───── Provided records

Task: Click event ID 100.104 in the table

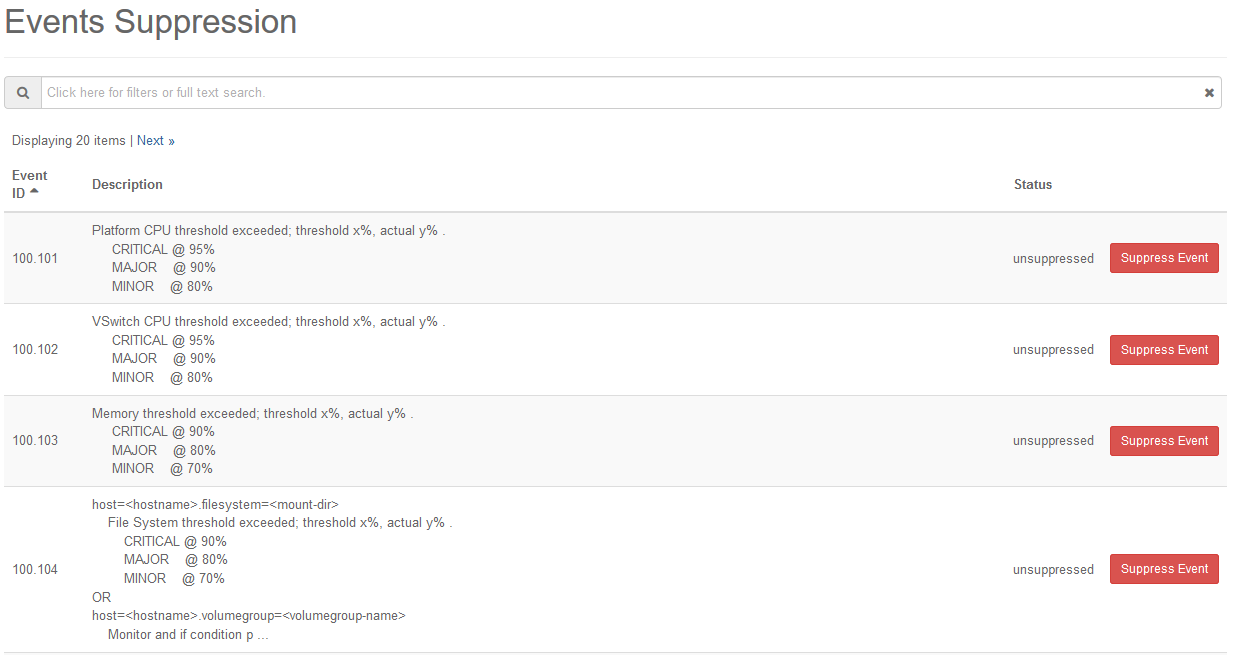Action: pyautogui.click(x=35, y=570)
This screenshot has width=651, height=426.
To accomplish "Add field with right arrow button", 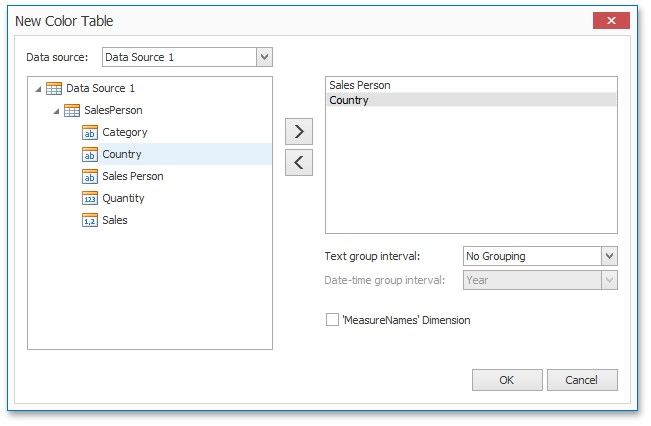I will pos(299,132).
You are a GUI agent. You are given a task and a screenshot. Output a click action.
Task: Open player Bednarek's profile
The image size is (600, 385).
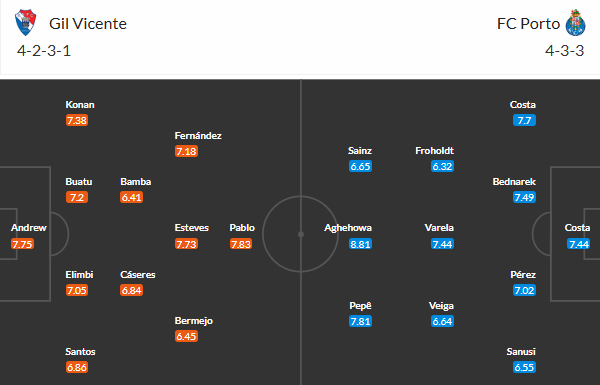coord(514,182)
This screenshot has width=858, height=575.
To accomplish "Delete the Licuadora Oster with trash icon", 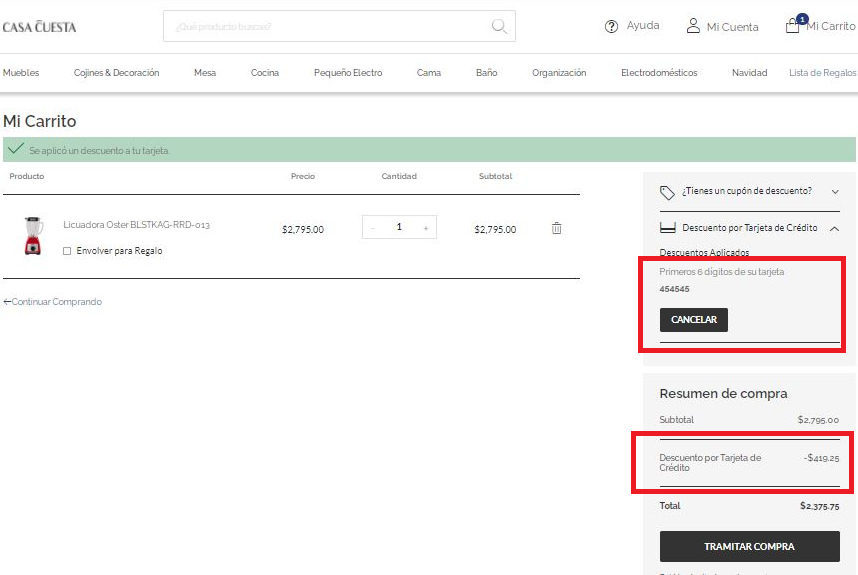I will coord(557,228).
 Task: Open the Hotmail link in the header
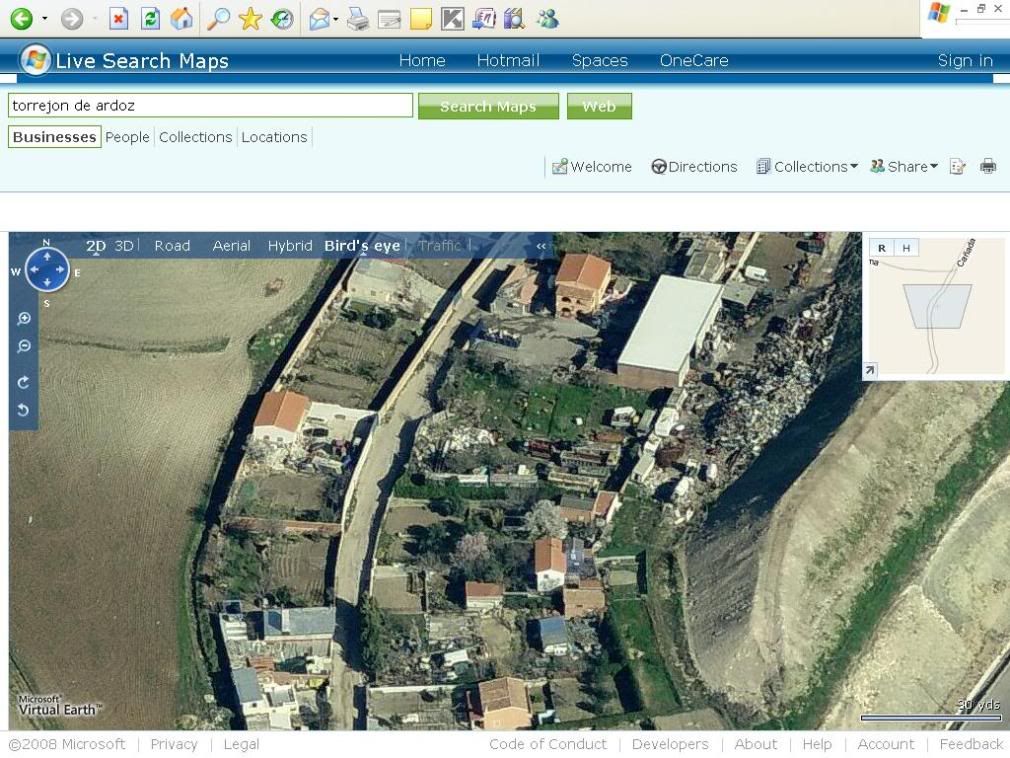click(x=508, y=61)
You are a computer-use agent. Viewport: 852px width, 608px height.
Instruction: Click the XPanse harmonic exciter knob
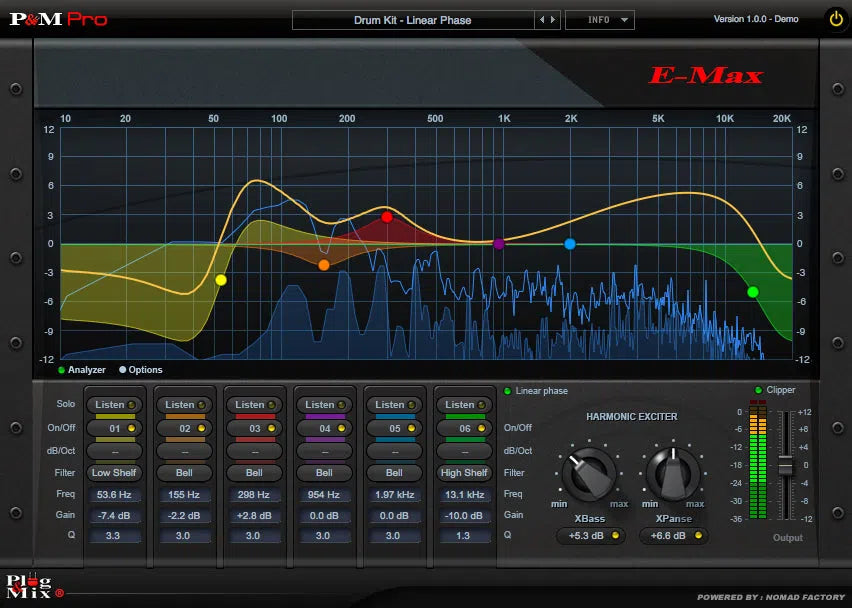671,472
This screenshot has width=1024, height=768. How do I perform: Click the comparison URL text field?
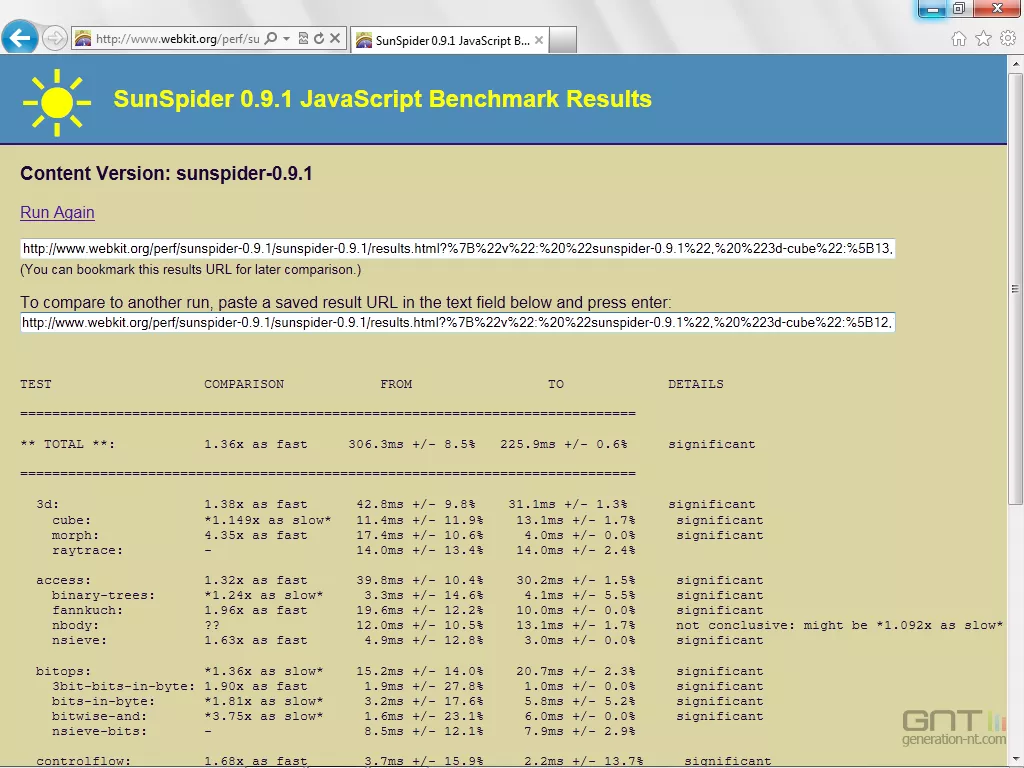click(x=457, y=322)
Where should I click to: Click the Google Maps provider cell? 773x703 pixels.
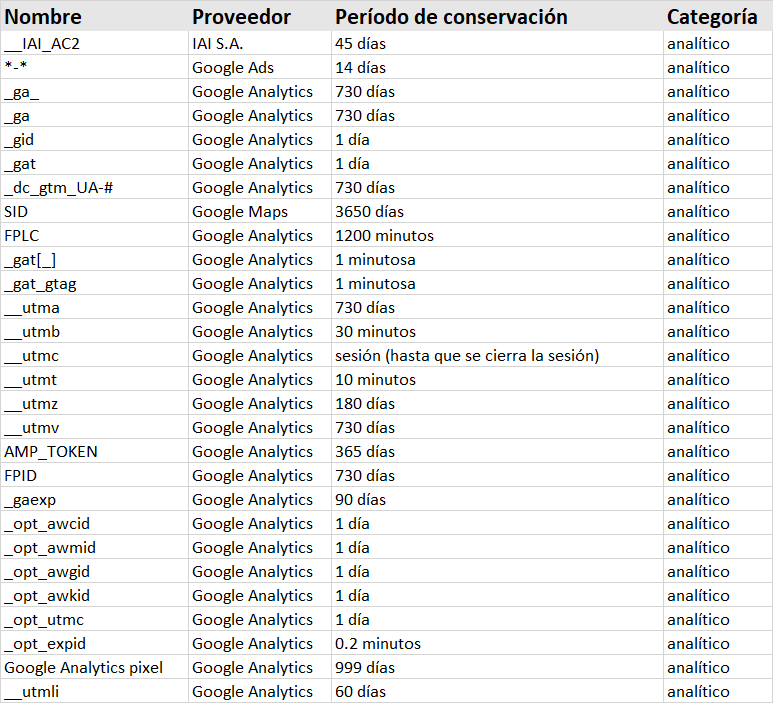(239, 212)
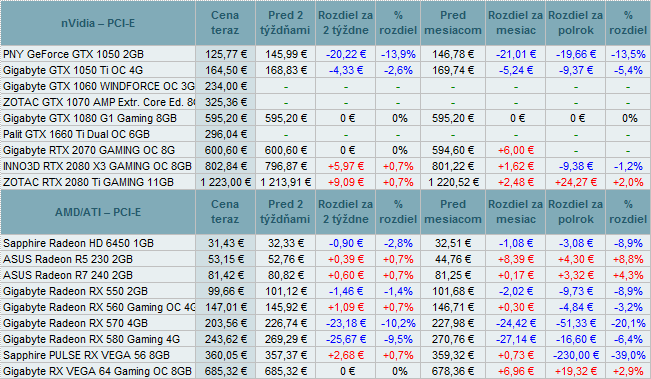Viewport: 651px width, 379px height.
Task: Select Gigabyte Radeon RX 570 4GB
Action: pyautogui.click(x=76, y=323)
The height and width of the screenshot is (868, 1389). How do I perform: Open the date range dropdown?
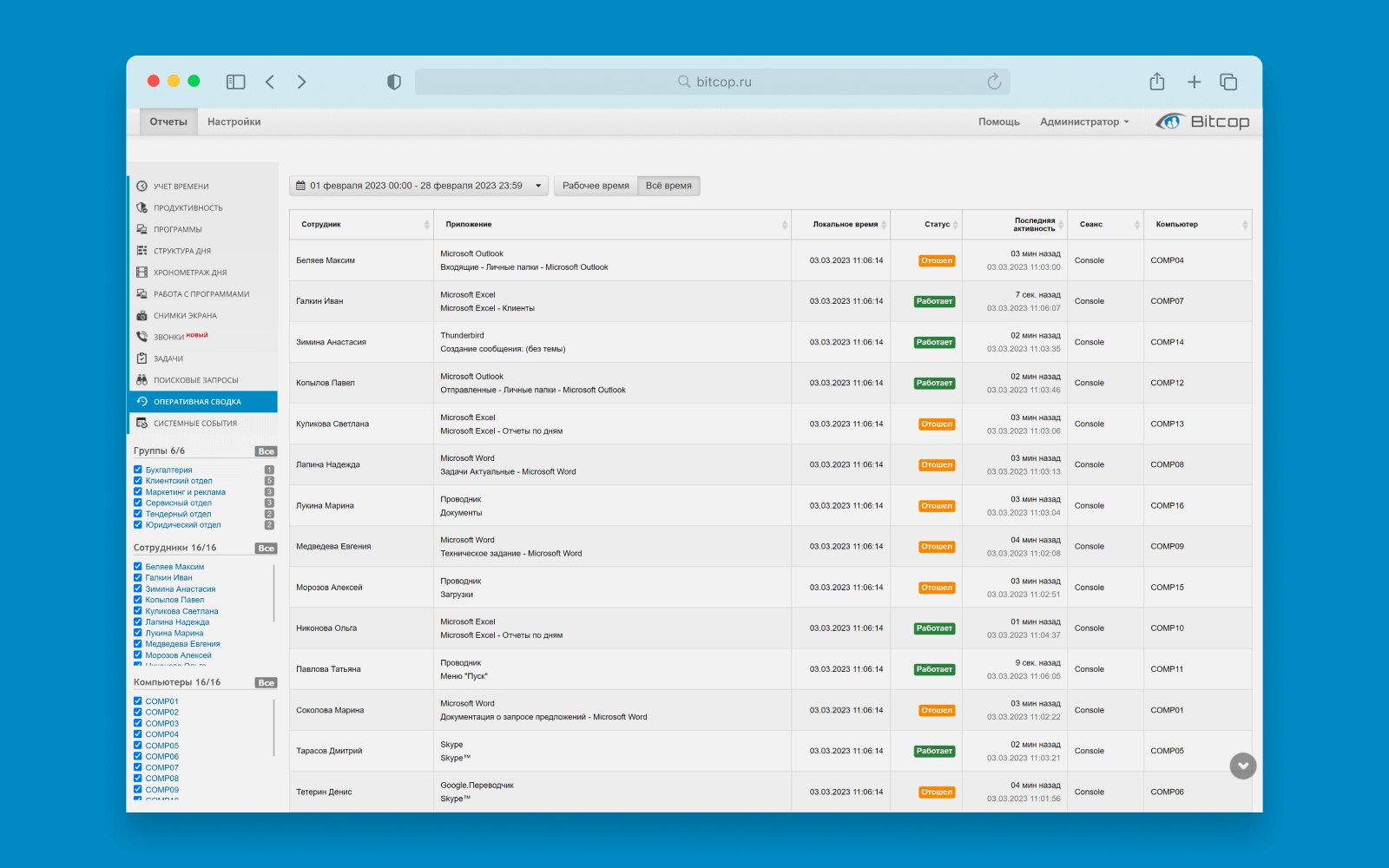[x=418, y=186]
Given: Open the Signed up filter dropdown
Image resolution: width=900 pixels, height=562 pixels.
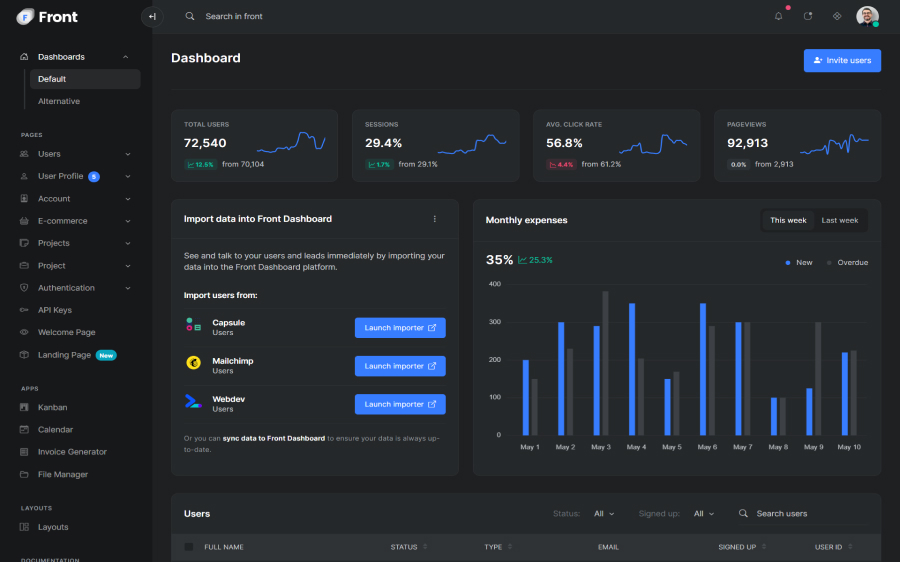Looking at the screenshot, I should (x=704, y=514).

──────────

* _What you have to do_:
Could you return all lines from the data above that contain the string "agent"?

* _Reply_:
You are a GUI agent. You are given a task and a screenshot. Output a click action.
You are a computer-use agent. Viewport: 852px width, 608px height.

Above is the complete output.